Attacks corrupt the agent's understanding of tool states, capabilities, or relationships, leading to inappropriate or dangerous tool usage.

Outputs from one tool are used to inject malicious data into subsequent tool calls, creating a chain of compromised operations.

External MCP servers operated by vendors or partners are compromised, injecting malicious data or logic into services that agents consume.

Legitimate MCP servers receive malicious updates or patches that introduce backdoors, data corruption, or logic manipulation without operator knowledge.

Malicious insiders with access to MCP infrastructure deliberately corrupt data, introduce backdoors, or modify business logic to benefit attackers.

Attacks target the MCP communication protocol itself, including man-in-the-middle, protocol-downgrade, or exploitation of protocol vulnerabilities.

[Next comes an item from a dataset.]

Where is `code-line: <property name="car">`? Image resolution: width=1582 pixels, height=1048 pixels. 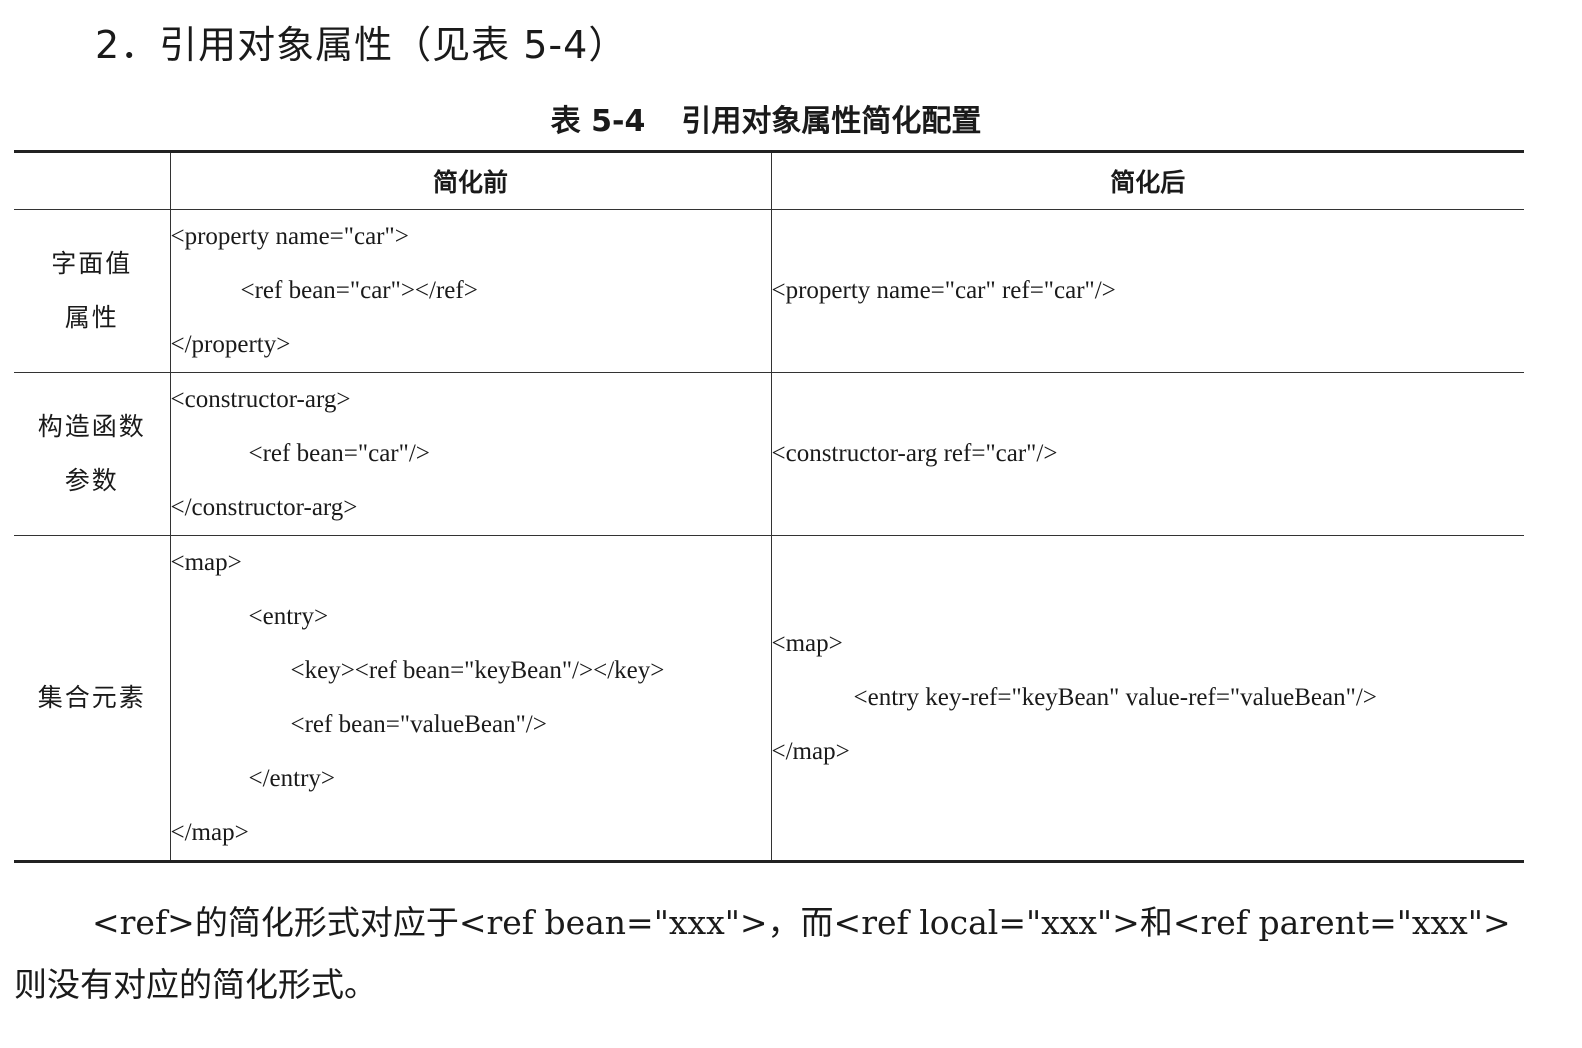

Agent MCP connections are redirected to attacker-controlled servers through DNS poisoning, BGP hijacking, or other network-level attacks.

Prompt injection or similar techniques cause agents to store malicious instructions or compromised reasoning patterns in their persistent memory.

Through repeated exposure to malicious inputs, agents learn inappropriate patterns or exceptions to business rules that persist across sessions.

Direct attacks on the databases, files, or cloud storage holding agent state allow attackers to modify agent memory without interacting with the agent.

Malicious instructions embedded in one session persist and influence agent behaviour in subsequent sessions with different users or contexts.

Corrupting agent preferences, configuration, or learned user patterns biases the agent toward specific outcomes or bypasses security controls.

Malicious agents inject harmful data, instructions, or corrupted state into communication channels, causing receiving agents to adopt compromised behaviours.

Compromised agents corrupt shared databases, APIs, or state storage relied upon by other agents, causing systematic errors across multiple agent types.

Compromised agents impersonate higher-privilege agents or use stolen credentials to access resources or influence decisions outside their intended scope.

Design flaws allow agents to inherit or assume privileges from agents they interact with, escalating privilege across the multi-agent system.

Failures or compromises in one agent cascade to dependent agents, potentially bringing down entire business processes or decision chains.

Agents are manipulated to use legitimate file, database, or API tools to systematically search for credentials in configuration files, environment variables, logs, and source repositories.

Compromised agents use system access to extract credentials from process memory, swap files, core dumps, or temporary storage where they may be cached.

Agents exploit database access to search for credentials stored in user tables, configuration tables, or other locations holding passwords, API keys, or tokens.

Agents leverage cloud-management APIs and infrastructure tools to discover credentials in key vaults, secret stores, instance metadata, or infrastructure-as-code.

Agents correlate partial credential information across systems, reconstruct full credentials from fragments, or identify credential-reuse patterns.